_Listed records_
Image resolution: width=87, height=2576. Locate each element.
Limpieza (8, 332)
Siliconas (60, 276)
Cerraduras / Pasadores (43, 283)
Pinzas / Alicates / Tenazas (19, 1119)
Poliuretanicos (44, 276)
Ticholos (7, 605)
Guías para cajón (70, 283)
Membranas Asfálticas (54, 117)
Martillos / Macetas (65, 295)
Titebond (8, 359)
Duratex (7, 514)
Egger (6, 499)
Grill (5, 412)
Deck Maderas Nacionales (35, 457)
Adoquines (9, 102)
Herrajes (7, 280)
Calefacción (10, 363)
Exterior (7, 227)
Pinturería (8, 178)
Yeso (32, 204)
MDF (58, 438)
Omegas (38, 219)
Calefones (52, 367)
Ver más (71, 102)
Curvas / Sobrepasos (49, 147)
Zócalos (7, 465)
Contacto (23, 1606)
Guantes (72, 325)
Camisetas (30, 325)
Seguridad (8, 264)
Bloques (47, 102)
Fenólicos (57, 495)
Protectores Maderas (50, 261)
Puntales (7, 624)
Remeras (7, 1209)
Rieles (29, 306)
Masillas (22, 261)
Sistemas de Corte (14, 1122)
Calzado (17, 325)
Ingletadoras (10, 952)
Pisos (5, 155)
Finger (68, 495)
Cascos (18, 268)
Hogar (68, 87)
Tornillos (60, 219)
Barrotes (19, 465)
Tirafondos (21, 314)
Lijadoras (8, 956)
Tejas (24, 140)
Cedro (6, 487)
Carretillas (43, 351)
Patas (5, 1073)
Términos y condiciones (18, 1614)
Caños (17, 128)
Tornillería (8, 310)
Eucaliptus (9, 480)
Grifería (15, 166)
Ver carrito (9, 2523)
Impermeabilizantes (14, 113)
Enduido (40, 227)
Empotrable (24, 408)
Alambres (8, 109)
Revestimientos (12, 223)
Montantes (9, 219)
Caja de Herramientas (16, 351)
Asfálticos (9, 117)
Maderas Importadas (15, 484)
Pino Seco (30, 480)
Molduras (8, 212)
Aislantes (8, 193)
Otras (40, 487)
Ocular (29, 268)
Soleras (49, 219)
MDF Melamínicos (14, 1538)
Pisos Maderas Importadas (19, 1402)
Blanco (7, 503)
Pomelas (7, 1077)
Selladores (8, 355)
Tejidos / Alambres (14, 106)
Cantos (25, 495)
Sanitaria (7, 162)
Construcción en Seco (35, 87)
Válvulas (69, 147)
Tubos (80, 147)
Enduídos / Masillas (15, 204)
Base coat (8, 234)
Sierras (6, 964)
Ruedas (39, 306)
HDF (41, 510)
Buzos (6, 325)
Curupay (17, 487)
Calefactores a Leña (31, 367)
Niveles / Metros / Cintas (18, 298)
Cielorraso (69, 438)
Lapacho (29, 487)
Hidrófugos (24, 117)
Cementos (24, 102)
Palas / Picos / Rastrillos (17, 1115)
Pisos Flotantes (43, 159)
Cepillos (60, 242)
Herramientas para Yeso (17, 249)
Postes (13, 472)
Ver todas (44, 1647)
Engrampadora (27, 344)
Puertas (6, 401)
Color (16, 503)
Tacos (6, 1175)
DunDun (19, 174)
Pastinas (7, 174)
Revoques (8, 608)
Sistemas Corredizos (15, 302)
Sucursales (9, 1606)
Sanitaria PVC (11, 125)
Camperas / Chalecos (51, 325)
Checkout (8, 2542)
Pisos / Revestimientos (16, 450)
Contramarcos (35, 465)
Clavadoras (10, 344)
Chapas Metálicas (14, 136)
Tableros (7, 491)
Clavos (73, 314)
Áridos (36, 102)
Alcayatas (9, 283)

_Task prompt_
After locating the line holding "Buzos (6, 325)" above, output exactly that line and every line after it through the line holding "Chapas Metálicas (14, 136)". Include nothing else.

_Completed task_
Buzos (6, 325)
Curupay (17, 487)
Calefactores a Leña (31, 367)
Niveles / Metros / Cintas (18, 298)
Cielorraso (69, 438)
Lapacho (29, 487)
Hidrófugos (24, 117)
Cementos (24, 102)
Palas / Picos / Rastrillos (17, 1115)
Pisos Flotantes (43, 159)
Cepillos (60, 242)
Herramientas para Yeso (17, 249)
Postes (13, 472)
Ver todas (44, 1647)
Engrampadora (27, 344)
Puertas (6, 401)
Color (16, 503)
Tacos (6, 1175)
DunDun (19, 174)
Pastinas (7, 174)
Revoques (8, 608)
Sistemas Corredizos (15, 302)
Sucursales (9, 1606)
Sanitaria PVC (11, 125)
Camperas / Chalecos (51, 325)
Checkout (8, 2542)
Pisos / Revestimientos (16, 450)
Contramarcos (35, 465)
Clavadoras (10, 344)
Chapas Metálicas (14, 136)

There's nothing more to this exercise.